* [Questions to answer]
[1] In the post on high-rate home markets, what does a homeowner make toward the principal balance in a mortgage recast?
[2] Rewrite the post on high-rate home markets from "If you want to buy, you" up to and including "I’ve been having.", putting "tools" in place of "resources".
[3] Resume the post on high-rate home markets right after its last sentence, in the same voice.

* [Excerpted passage]
▼
The Tools Available To Help You Win in High Rate Markets

If you’ve been in tune to the real estate market at ALL during 2023, you probably know how the story goes…

Rates are high. 📈 Inventory is low. 📉

And with this story, you might feel stuck on what move to make, whether you want to buy or sell.

If you want to buy, you might be wondering if you should wait until rates take a dip, so that your mortgage payment isn’t so high. 

If you want to sell, you might be wondering if you should wait until more buyers are on the market.

I can’t tell you what move to make, but I can provide you with resources, information and my honest thoughts to help you make your decision more confidently. 

Let’s start with interest rates since this tends to be the biggest concern in almost all of the conversations I’ve been having. 

I won’t dance around the fact that YES, interest rates are historically high. This has been true since the beginning of the year and as the months have gone by, they’ve continued to rise little by little.

My honest thoughts? I don’t see that changing anytime soon. But that doesn’t mean you have to sit back as a buyer and wait… and wait… and wait until something changes.

For some people, waiting might be the best choice and that’s fine! But don’t make that decision solely on interest rates. 

Rates are ONLY one factor of the home buying process and they just so happen to be the factor that are ever changing, unlike the other pieces that go into the process.

So, if you want to buy, but you’re worried that the high rate market is holding you back, I invite you to think again and look at all of the tools available to you!

4 Tools Available To Help You Win in High Rate Markets

  • Mortgage Recasting

I’ve talked about mortgage recasting before and you can get the full 411 in this blog post, but essentially, mortgage recasting is a process that allows homeowners to modify the terms of their mortgage loan without refinancing.

With a mortgage recast, you make a large lump sum payment towards the principal balance of your mortgage, which leaves you with a lower monthly payment and a shorter loan term.

This option is commonly used with homeowners who have purchased a new home, but have yet to sell their previous home. Once they sell their previous property, they can use the funds of that sale to put toward their new mortgage with the recast option. 

This is also a desirable choice for those who unexpectedly receive a large amount of money, whether that be through a bonus at work or an inheritance, and they want to use that money for their mortgage. 

In today’s market, we are seeing more mortgage recasts due to the restructuring of conventional loan interest rates.

Since those who have a higher credit score and higher down payments can see a slight penalty, (I don’t make the rules 😅) people are looking for options to create a scenario that works in their favor and a mortgage recast is one way to do it!

Think of the mortgage recast as a way around the conventional loan restructuring - it just takes an extra step. 

  • FHA Loans

Speaking of conventional loans being a little whacky right now, FHA (Federal Housing Administration) loans are another GREAT option that more and more people are using. 

FHA loans are a type of government-backed loans, meaning they are insured by a government agency, thus providing certain protections to lenders. This often plays in your favor as a borrower because lenders are then able to offer more favorable terms and lower interest rates.

Government-backed loans are designed to make homeownership more accessible and affordable for individuals who may face challenges in obtaining traditional financing, which make these loans very common for first time homeowners.
▲
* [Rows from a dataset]
▼
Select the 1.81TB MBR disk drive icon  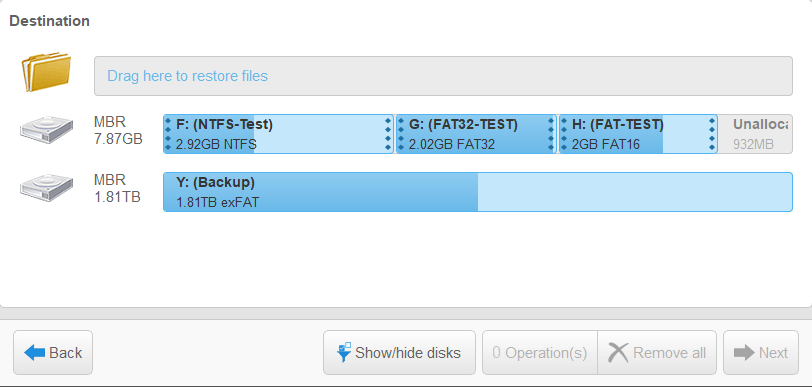pyautogui.click(x=47, y=188)
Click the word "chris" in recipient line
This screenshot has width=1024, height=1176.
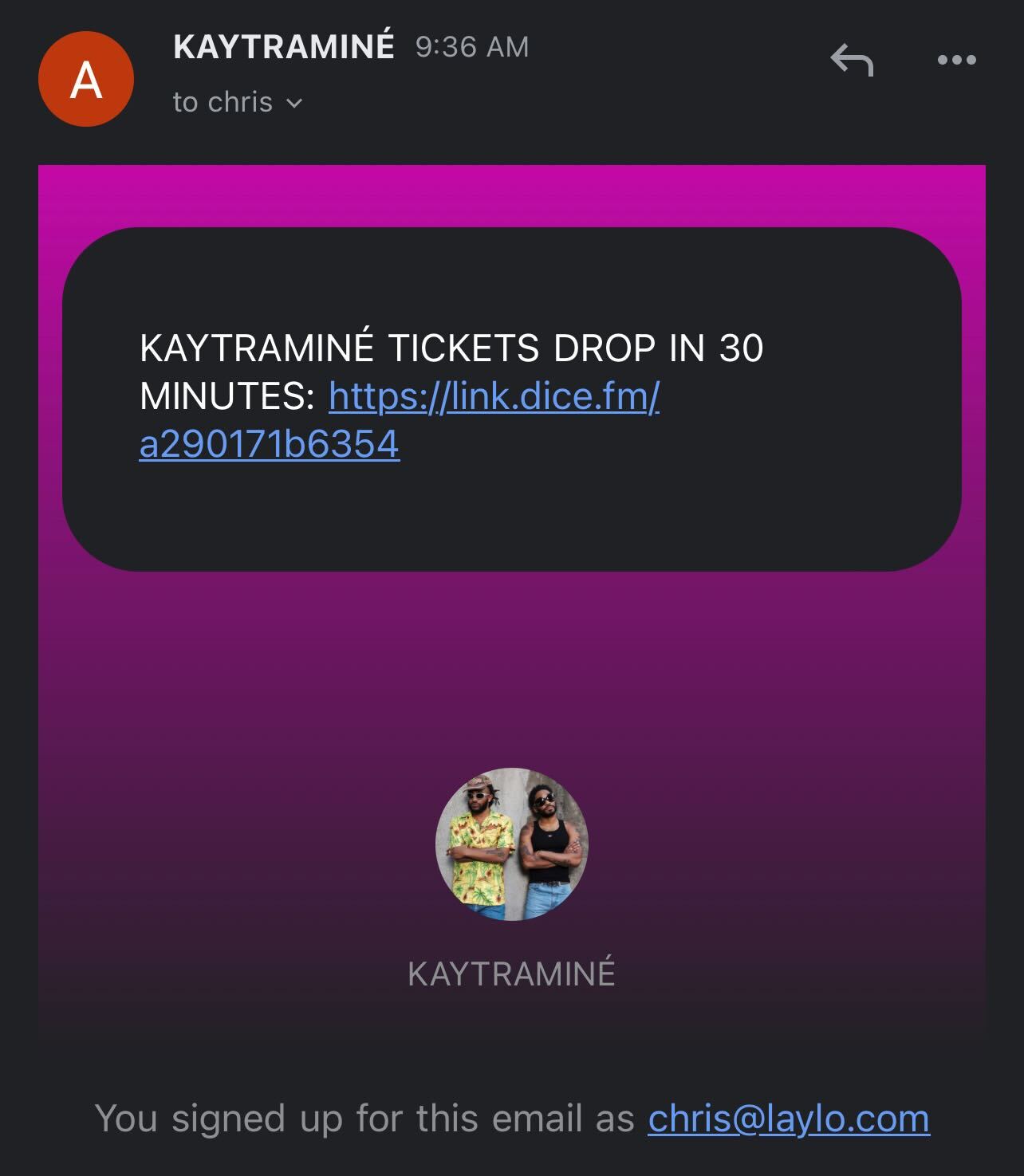240,102
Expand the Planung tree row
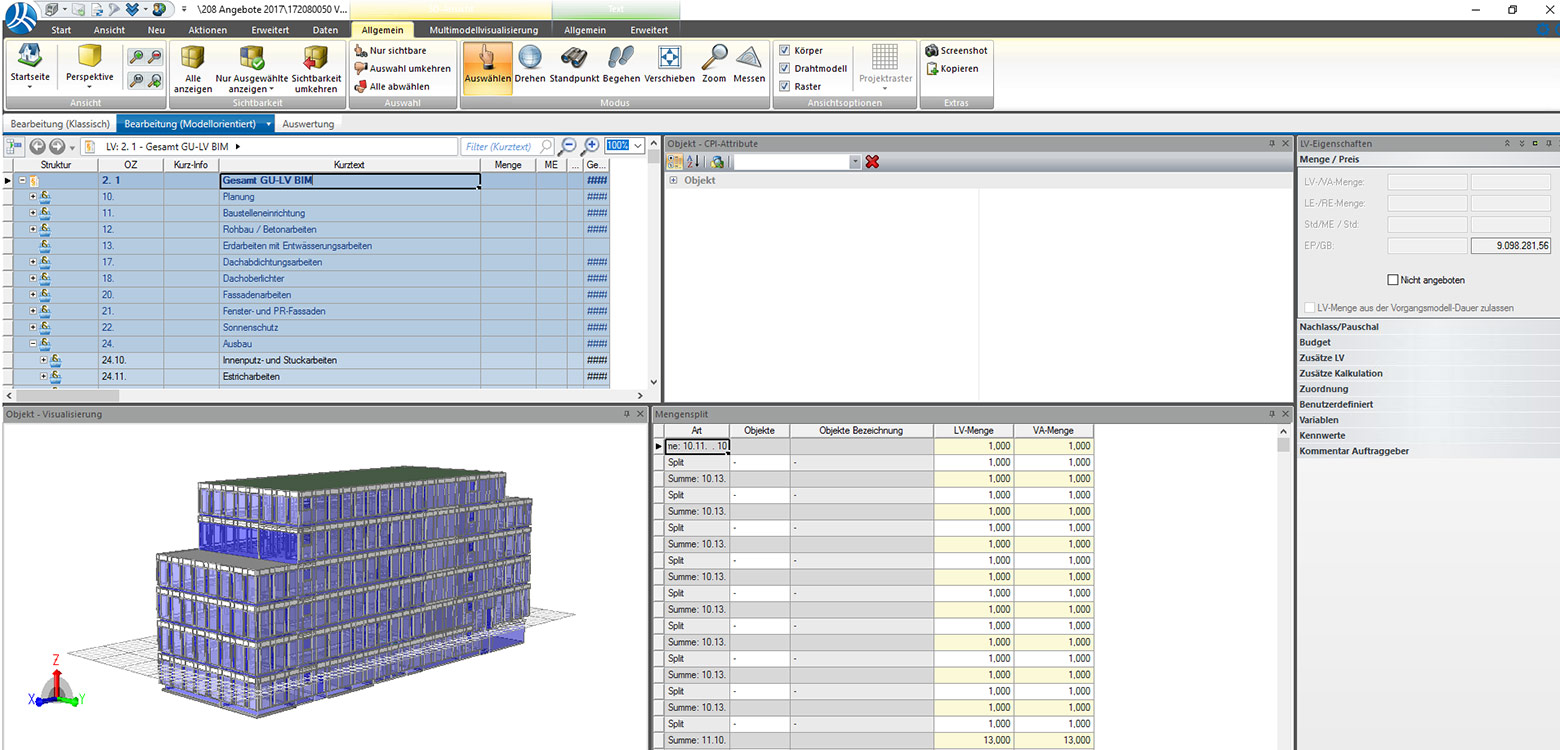The image size is (1560, 750). (x=32, y=197)
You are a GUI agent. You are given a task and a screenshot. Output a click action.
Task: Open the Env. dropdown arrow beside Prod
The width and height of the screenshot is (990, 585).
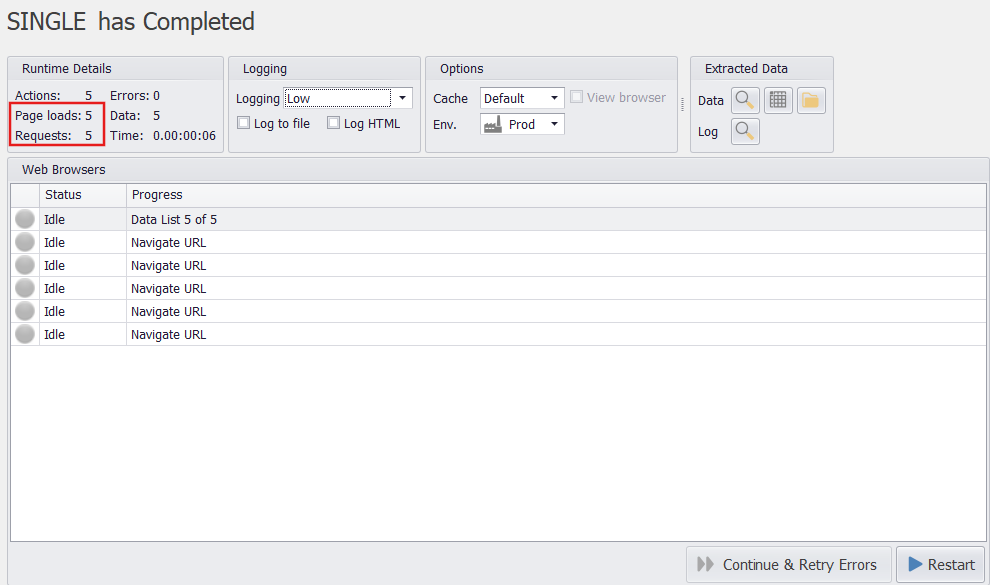[x=554, y=125]
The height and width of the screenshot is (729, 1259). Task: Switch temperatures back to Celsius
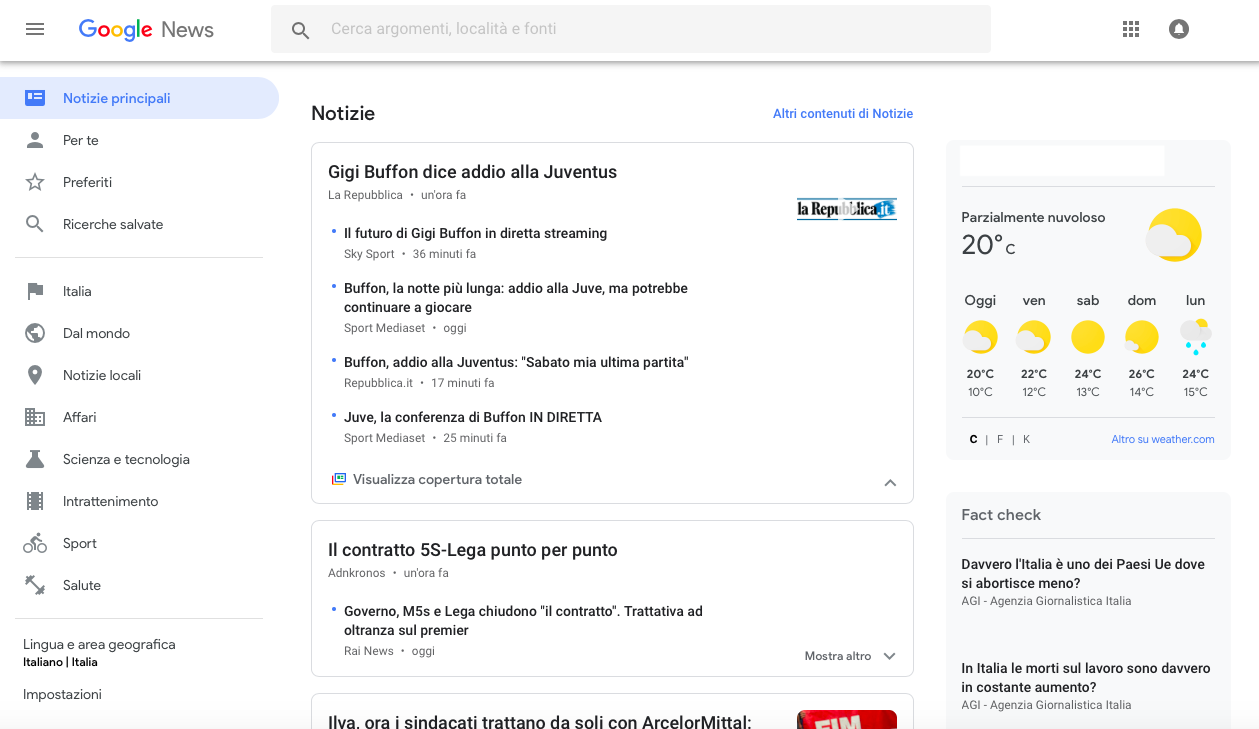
▲
* [Task results]
[1] A large lump sum payment.

[2]
If you want to buy, you might be wondering if you should wait until rates take a dip, so that your mortgage payment isn’t so high. 

If you want to sell, you might be wondering if you should wait until more buyers are on the market.

I can’t tell you what move to make, but I can provide you with tools, information and my honest thoughts to help you make your decision more confidently. 

Let’s start with interest rates since this tends to be the biggest concern in almost all of the conversations I’ve been having.

[3]
There are a few popular government-backed loan options with FHA loans being one of them and they are most popular among first time homebuyers and borrowers with lower credit scores or limited down payment funds.

FHA loans typically have more flexible qualifications and require a down payment as low as 3.5% of the purchase price.

For other possible loan types, click here!

  • VA Loans

VA (Department of Veteran Affairs) Loans are another popular government-backed loan that are available to eligible veterans, active-duty service members and surviving spouses.

These types of loans offer several advantages for buyers, including no down payment requirement, competitive interest rates, lower credit score requirements and the absence of private mortgage insurance (PMI). 

No down payment requirement allows you to be more flexible with your cash up front and the competitive interest rates allows you to save more in the long run!

As far as PMI, private mortgage insurance is insurance that protects lenders in case of a borrower default.

Many conventional lenders require borrowers to pay private monthly mortgage insurance unless they can put down at least 20%, which can be very challenging for home buyers, so no PMI requirement with VA loans is a HUGE benefit!

For other possible loan types, click here!

  • Seller-Paid Rate Buydown

This topic was HOT earlier this year and more people started utilizing it. Even though it’s not talked about as much anymore, it’s still an option for you!

This technique essentially allows you as a buyer to make a lower mortgage payment for the first 2 years of your loan.

So, let’s say the interest rate for the home you want to purchase is currently averaging around 7%.

If you opt for the Seller-Paid Rate Buydown, that rate will be reduced by 2% making your rate 5% for the first year.

The following year, you’ll see a 1% decrease from the original rate, making it 6%. And finally, in that third year, your rate will rise back to the original amount.

(Click here to see a full example!)

The type of rate buydown is funded by the SELLER, not you as a buyer, which means that you can purchase the home that you really want and buy yourself time for 2 years until you can refinance with a permanent fixed rate.

You might be wondering why any seller would go for this…

Well, there’s a benefit for them too!

A lot of buyers are currently playing the waiting game to see if interest rates or home prices are going to drop. As a seller, this potentially means that your house will sit  longer on the market. When this starts to happen, the first thing you likely think to do is reduce your home price.

INSTEAD of reducing the home price, you could agree to the Seller-Paid Rate Buydown and increase the chance of your home selling FASTER at list price - two of the things that are important to you during the selling process, right?!

When this is agreed on, as a seller, the buydown amount comes off your bottom dollar at closing.

As a buyer, this technique actually benefits you MORE than if you were to buy a home at a reduced price. 

So basically, it’s a win/win. 🏆

Ready To Start The Homebuying Process?

As you embark on the exciting journey of purchasing a home, understanding the different tools available to you is vital, especially in high rate markets, so you can make informed decisions that align with your financial goals!

After learning about the possibilities that are available to you, you may still have some questions and if so, that’s what we’re here for.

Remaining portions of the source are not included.